_Activity_
Could you repeat the listing below exactly while leaving its pictures behind?
Data for this exercise section start
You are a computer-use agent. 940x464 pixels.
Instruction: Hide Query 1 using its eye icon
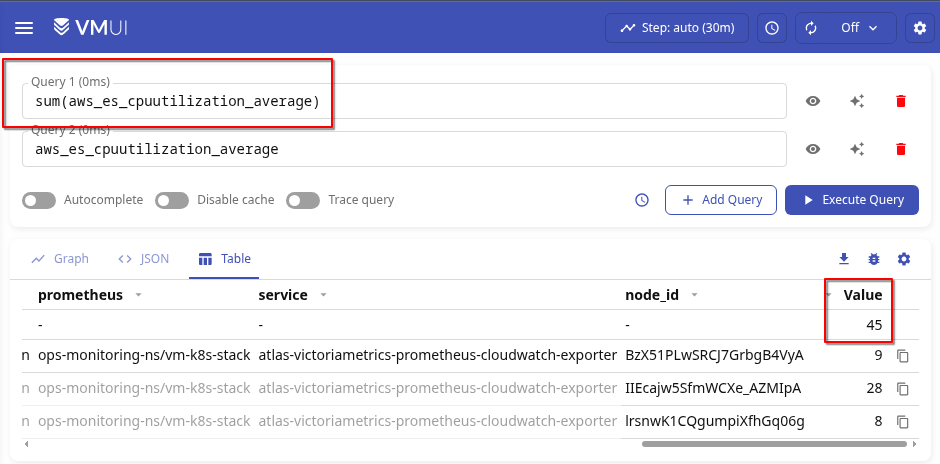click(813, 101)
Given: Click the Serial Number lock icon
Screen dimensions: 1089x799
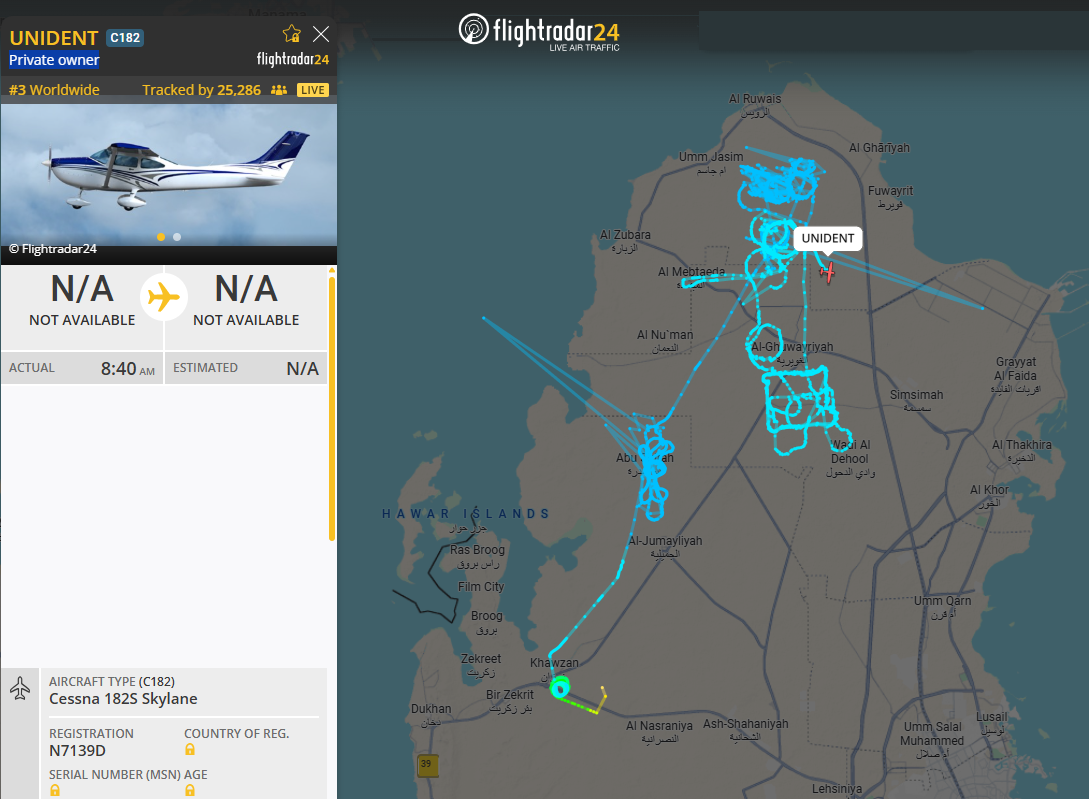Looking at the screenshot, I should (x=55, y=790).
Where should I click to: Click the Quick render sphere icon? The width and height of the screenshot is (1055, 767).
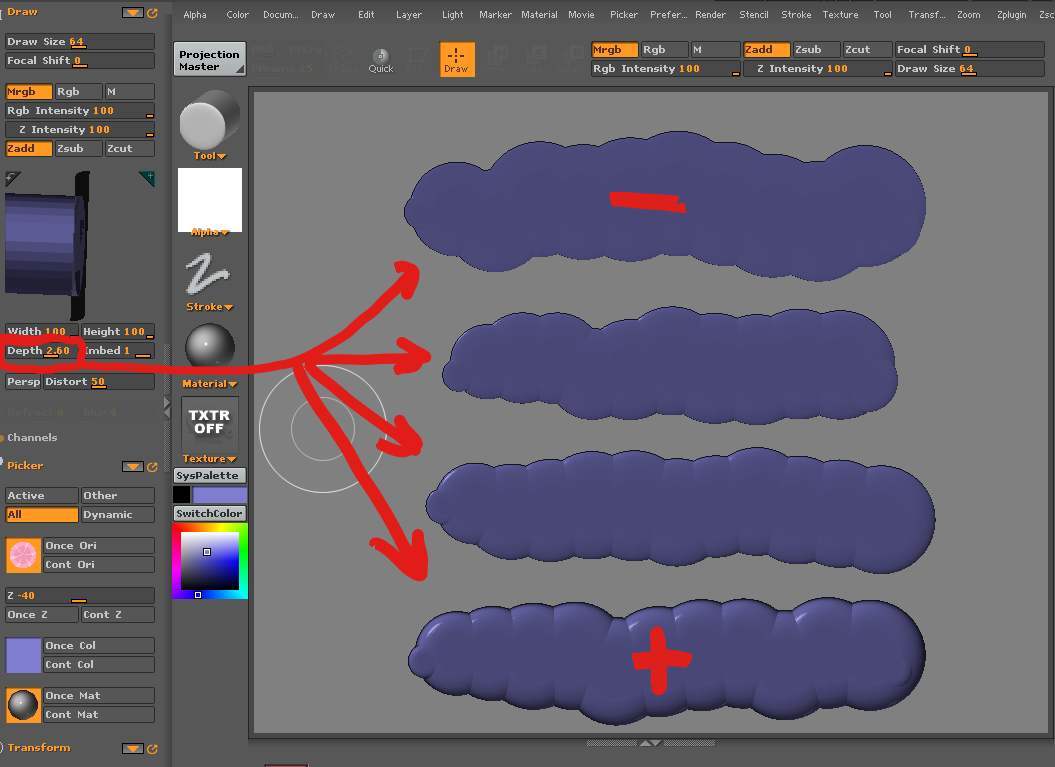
Data for this exercise section end
_Answer space_
You are a computer-use agent. 940x464 pixels.
Instruction: Hide Query 1 using its eye icon
click(813, 101)
Given: Click the Serial Number lock icon
Screen dimensions: 1089x799
Looking at the screenshot, I should (x=55, y=790).
Where should I click to: Click the Quick render sphere icon? The width and height of the screenshot is (1055, 767).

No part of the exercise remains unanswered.